● **Problem to solve**
Repeat the records word for word, excluding any picture.

(Stored records)
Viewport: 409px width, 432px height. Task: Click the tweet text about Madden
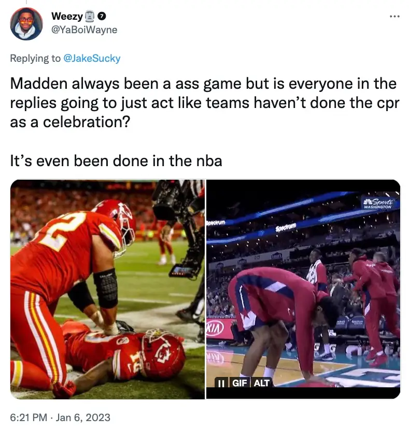pyautogui.click(x=204, y=102)
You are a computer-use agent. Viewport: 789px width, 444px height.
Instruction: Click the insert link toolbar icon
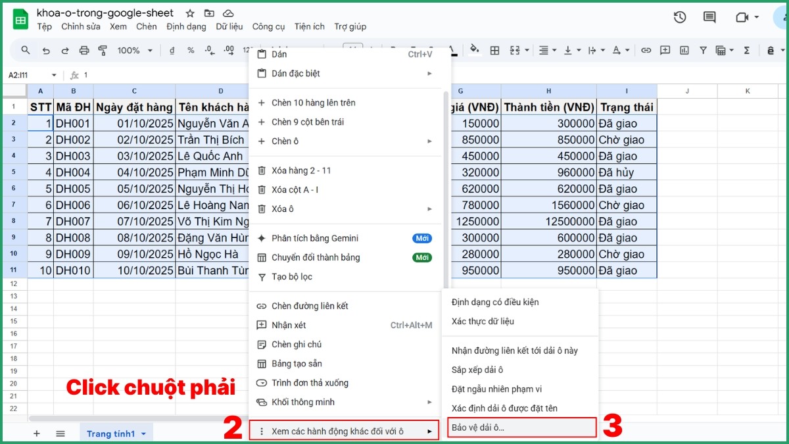coord(646,51)
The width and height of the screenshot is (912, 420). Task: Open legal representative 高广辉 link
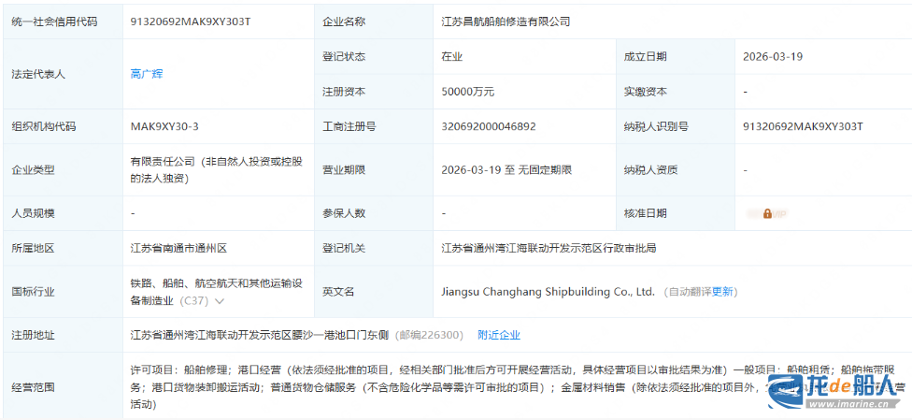[147, 73]
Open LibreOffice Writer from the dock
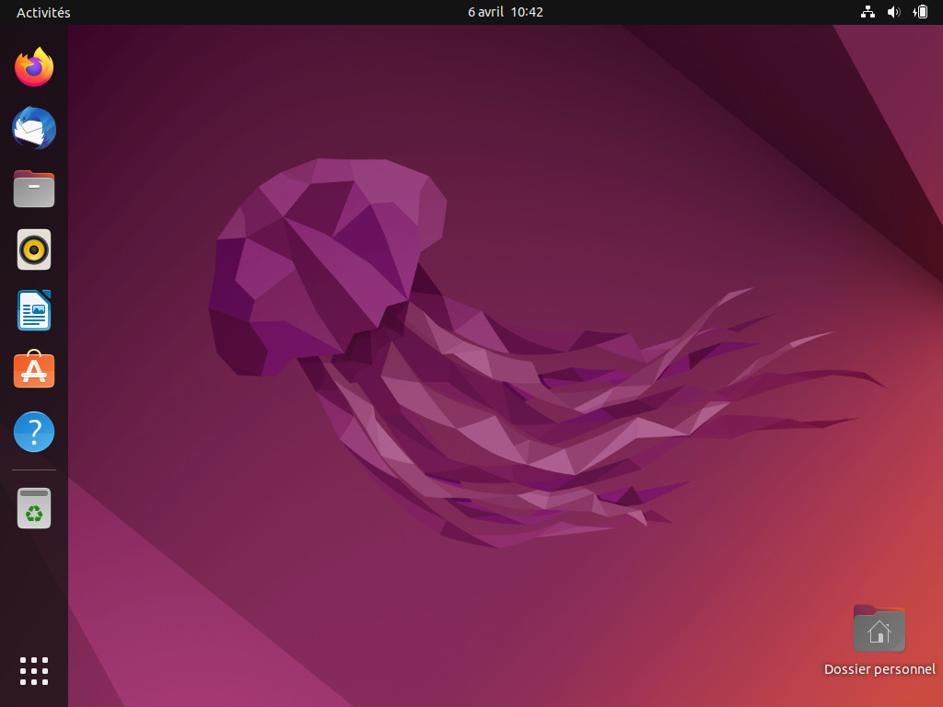This screenshot has height=707, width=943. tap(34, 310)
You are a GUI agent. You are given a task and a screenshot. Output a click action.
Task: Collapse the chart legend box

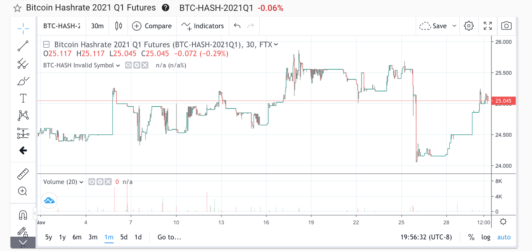tap(46, 45)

● **Output of the exercise**
Viewport: 409px width, 432px height. Task: Click the tweet text about Madden
pyautogui.click(x=204, y=102)
You are a computer-use agent. Viewport: 789px width, 444px height.
Instruction: Click the insert link toolbar icon
coord(646,51)
The width and height of the screenshot is (912, 420). Task: Open legal representative 高广辉 link
[147, 73]
Open LibreOffice Writer from the dock
This screenshot has height=707, width=943. tap(34, 310)
You are a GUI agent. You are given a task and a screenshot. Output a click action.
Task: Collapse the chart legend box

tap(46, 45)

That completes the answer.